Brief — Where the data below begins, start duplicating lines exactly, and finish with the line containing "This screenshot has width=343, height=199."; add nothing else. Leave the pictures out.

START Data records

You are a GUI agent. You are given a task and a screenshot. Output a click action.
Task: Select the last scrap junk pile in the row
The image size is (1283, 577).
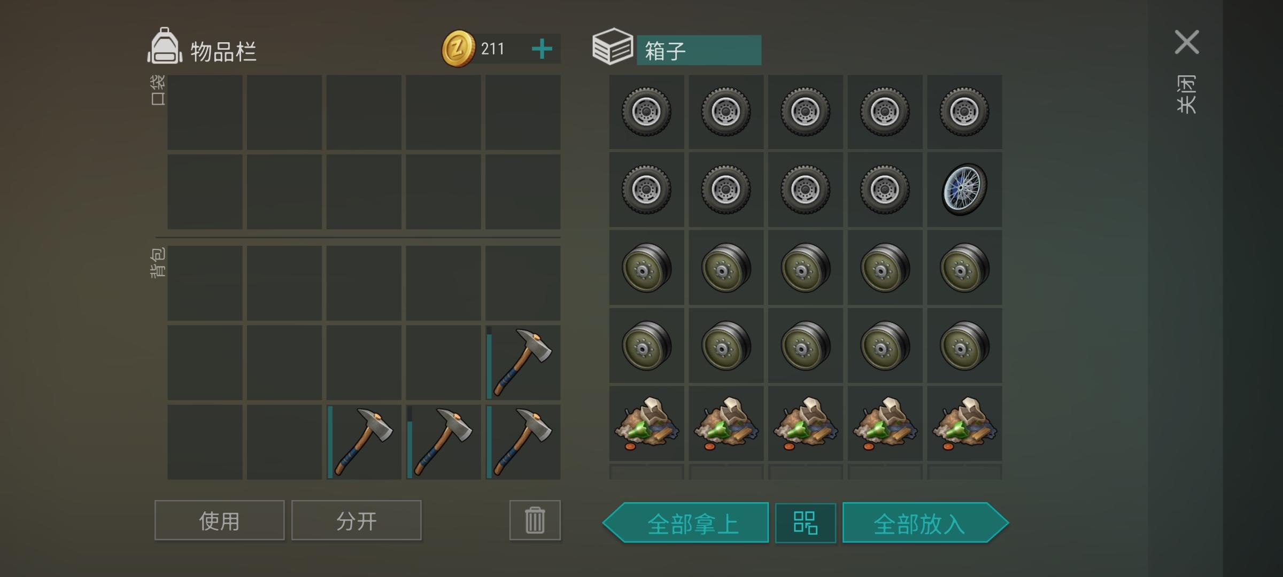click(x=964, y=424)
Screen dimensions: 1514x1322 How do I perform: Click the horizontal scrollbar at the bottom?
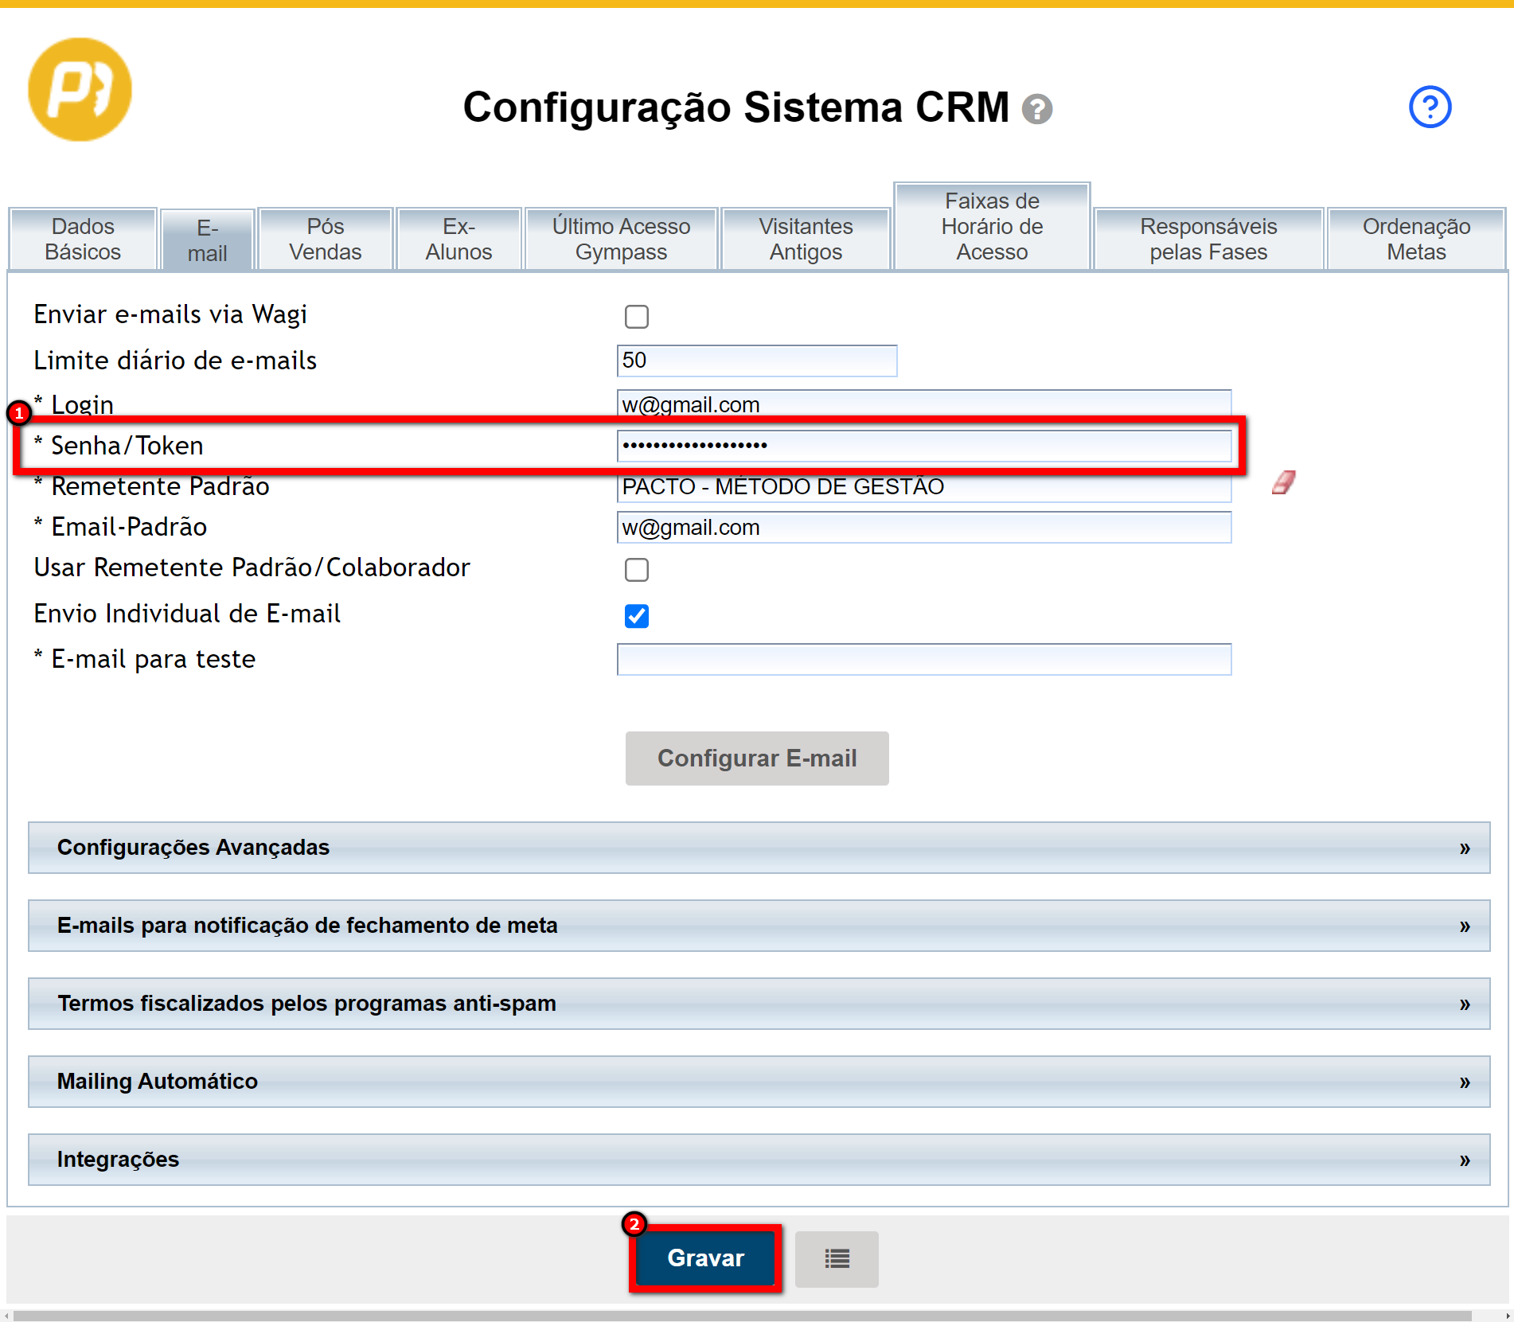740,1316
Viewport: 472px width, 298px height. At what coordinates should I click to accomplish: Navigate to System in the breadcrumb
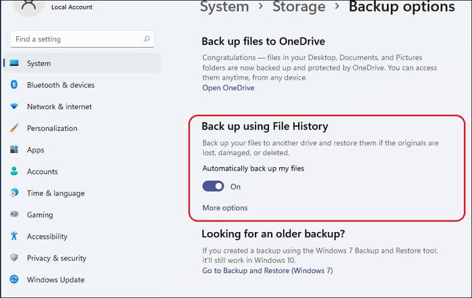pos(225,7)
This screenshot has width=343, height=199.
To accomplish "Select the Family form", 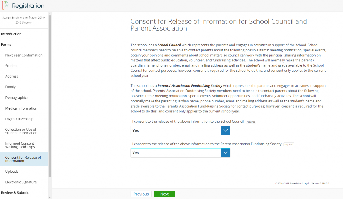I will pos(11,87).
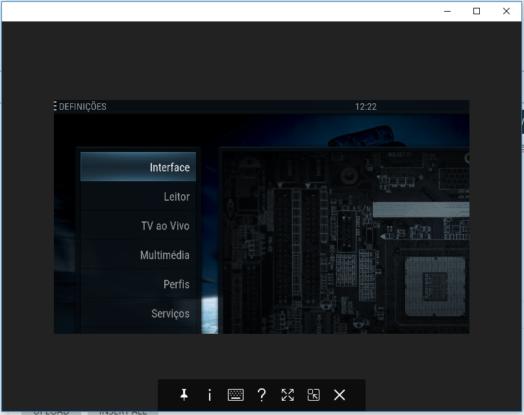This screenshot has height=415, width=524.
Task: Click the X icon in the bottom toolbar
Action: point(340,395)
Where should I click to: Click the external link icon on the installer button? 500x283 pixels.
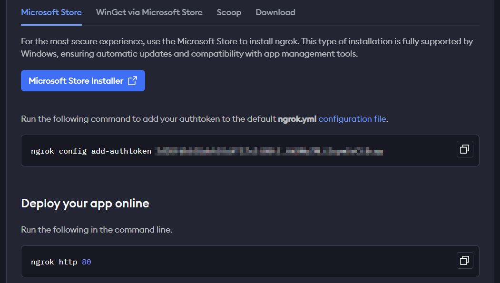(x=133, y=81)
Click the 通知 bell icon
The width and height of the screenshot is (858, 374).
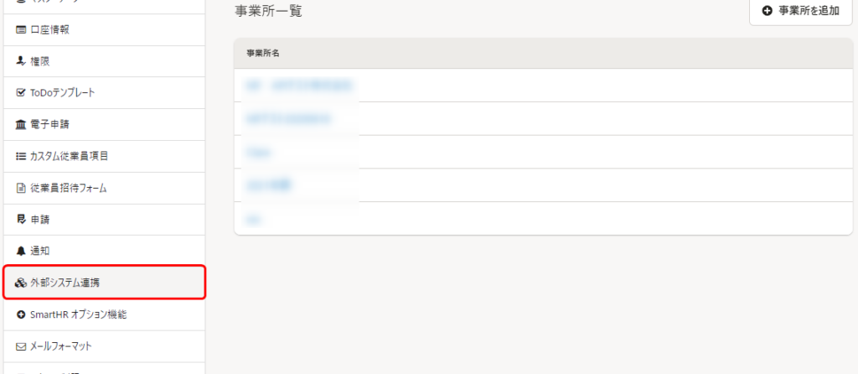pyautogui.click(x=21, y=252)
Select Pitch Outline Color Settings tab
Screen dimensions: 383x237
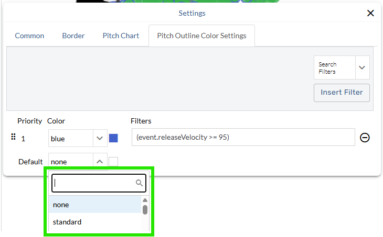[x=201, y=36]
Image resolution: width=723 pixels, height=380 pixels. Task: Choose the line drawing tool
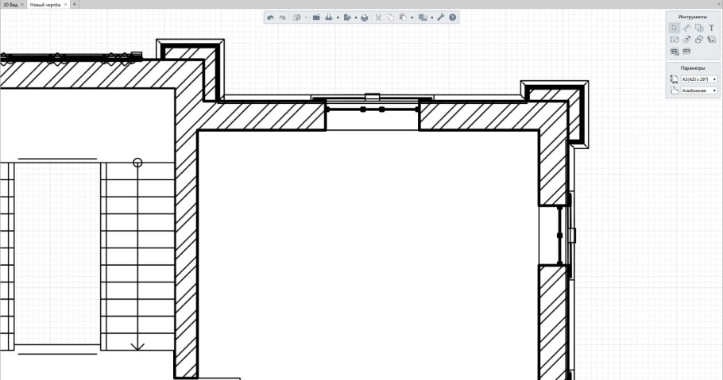[686, 28]
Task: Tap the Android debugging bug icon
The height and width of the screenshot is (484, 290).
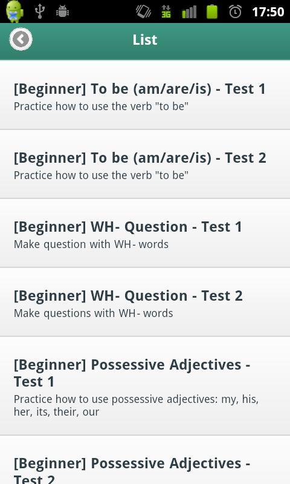Action: [x=62, y=11]
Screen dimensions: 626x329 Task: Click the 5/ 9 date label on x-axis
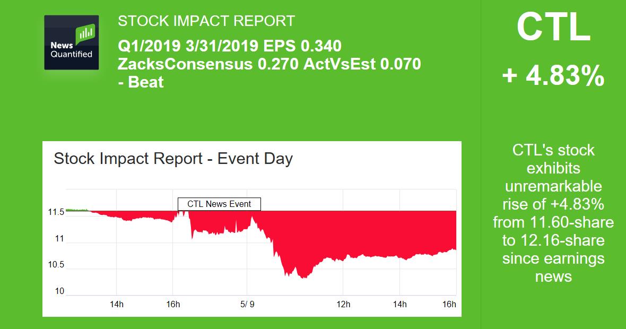[x=248, y=305]
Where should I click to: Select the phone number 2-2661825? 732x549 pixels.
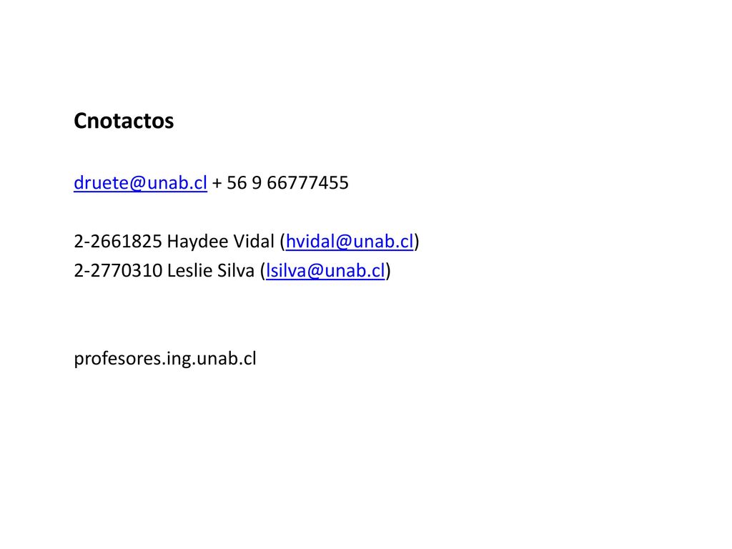tap(118, 242)
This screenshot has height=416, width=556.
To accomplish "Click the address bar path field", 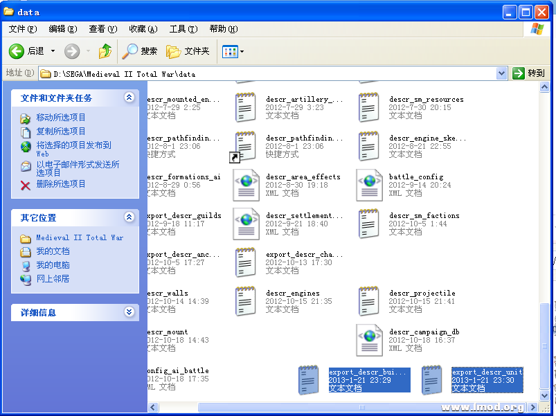I will pyautogui.click(x=270, y=73).
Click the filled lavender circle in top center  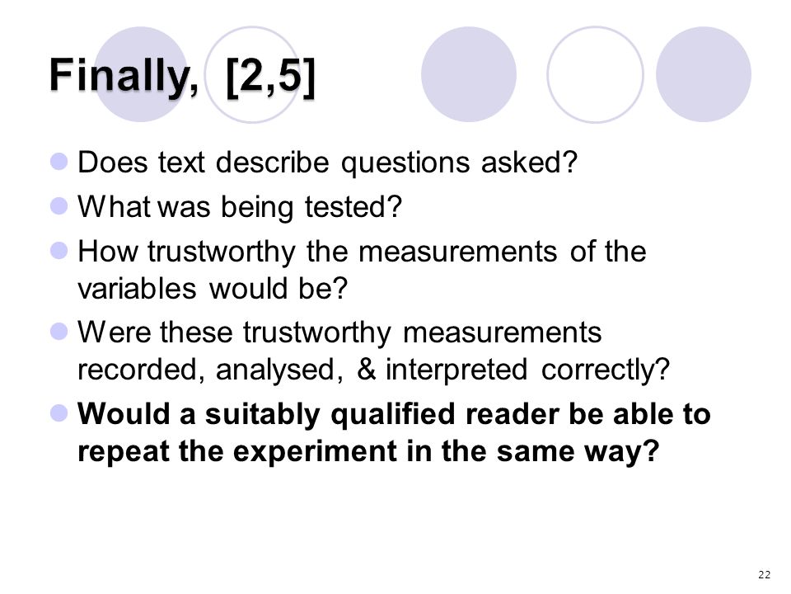tap(469, 74)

END Data records

Answer to this exercise —
You are a GUI agent. You are given a task and a screenshot. Output a click action.
Task: Select the last scrap junk pile in the row
The image size is (1283, 577).
click(x=964, y=424)
Screen dimensions: 1514x1322 How do I perform: Click the horizontal scrollbar at the bottom?
740,1316
Viewport: 472px width, 298px height. At what coordinates should I click to accomplish: Navigate to System in the breadcrumb
pos(225,7)
This screenshot has width=343, height=199.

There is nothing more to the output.